In the early aughts, Mike Ruzek, a financial planner and avid skier based in Park City, Utah, had a client clue him in to NOAA weather buoy station 51101 thousands of miles west in the Pacific Ocean that surfers were using as an alternative to wave-forecast sites like Surfline, to estimate how big swell would get by the time it hit the Hawaiian Islands. The client, who split his time between Maui and Park City, believed the buoy’s movements correlated to storm cycles in Utah’s Wasatch Range.
Curious, Ruzek did some research and discovered that when the buoy went from floating on swells of around 5 to 15 feet—the point which followers described it as “popping”—a storm would usually hit the Wasatch 12 to 14 days later.
Ruzek doesn’t have a background in meteorology, but he did know that low-pressure systems tend to produce the most snow in winter. “When a low-pressure system rolls in [across the Pacific], it forces the water upward, making the buoy pop,” he posited. “About two weeks after a spike in the buoy’s wave height, Utah gets a dump of snow.”

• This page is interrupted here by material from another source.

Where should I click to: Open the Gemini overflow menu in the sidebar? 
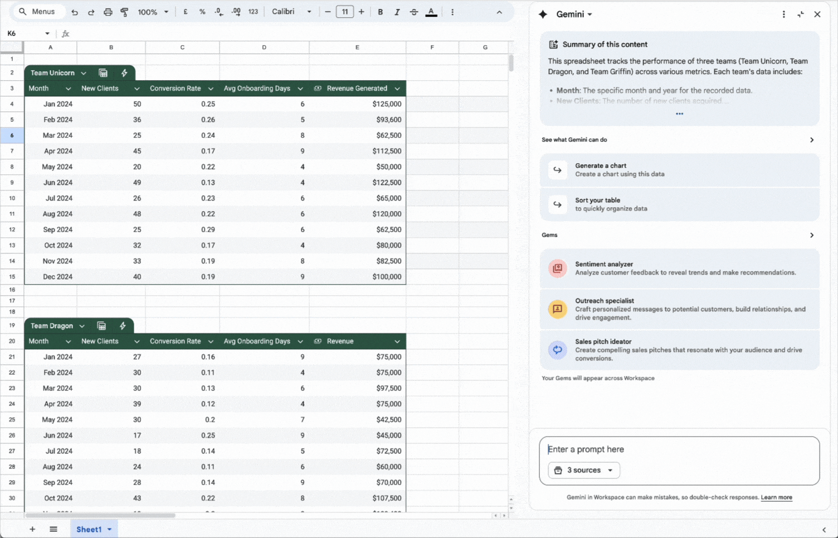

Initially, Ruzek started testing the buoy to schedule “sick” ski days from work, and he found it was surprisingly accurate. In 2013, he set up a Facebook page called The Powder Buoy to share the forecasts, and an Instagram handle followed that now boasts 43,000-plus followers.
A NOAA spokesperson said the organization is unaware of a specific buoy measurement correlating with this weather phenomenon so far from the buoy’s location. But Ruzek is not wrong. I spoke with Steven Businger, a University of Hawaii professor of meteorology, who confirmed that the slow motion of huge planetary waves in the jet stream often results in fairly long, persistent weather patterns that can effectively be determined for a location over ten days or more.

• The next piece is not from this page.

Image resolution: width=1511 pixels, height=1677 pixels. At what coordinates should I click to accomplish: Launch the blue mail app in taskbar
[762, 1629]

Last year the buoy was 80 percent spot-on when it came to pow predictions in Utah, said Ruzek, and he’s heard from skiers who use its reports to predict snow 12 to 14 days out in Colorado and Wyoming. “One mountain town in Colorado has a coffee shop that writes our reports on a chalkboard,” he said proudly. Though he could charge for the readings, Ruzek loves the authenticity of keeping it free. “There’s enough monetization in the ski world,” he said.
Steve Conney also shares free winter-weather intel as a side hustle called Powderchasers. The New York native started forecasting snowfall at U.S. ski resorts for a small email list of friends more than two decades ago, when there was no internet offering such a service. “I had phone numbers for the snowplow drivers and the people who worked at Eisenhower Tunnel in Colorado,” he told me. “I’d call the employees at Baked in Telluride, because I knew they were up at 5 A.M. and could report on the snow.”
Today Powderchasers has nearly one million followers on Instagram, and its detailed forecasts are still free, thanks to sponsors like Ikon Pass. The posts are fun and full of stoke: “EPIC ALERT: Snow Returns for South America. 3+ Feet Predicted” read the August 2 headline.
Conney now has a small weather-obsessed team to help him. “We read the same models as everyone else, but we understand what skiers and snowboarders want,” he said. “The deepest snow is not always your best chase. We look at winds, potential closures, snow density, and other factors.”
If you’d prefer more in-depth, personalized forecasts and custom trip planning, the company has what are called concierge packages that range from $149 for one trip to $699 for forecasts for eight trips. “This is for the fanatics who can only get out on the slopes once or twice a year for that big ski trip,” he said.
Jen Murphy splits her time between Colorado and Maui and now relies on The Powder Buoy to track swell and snow.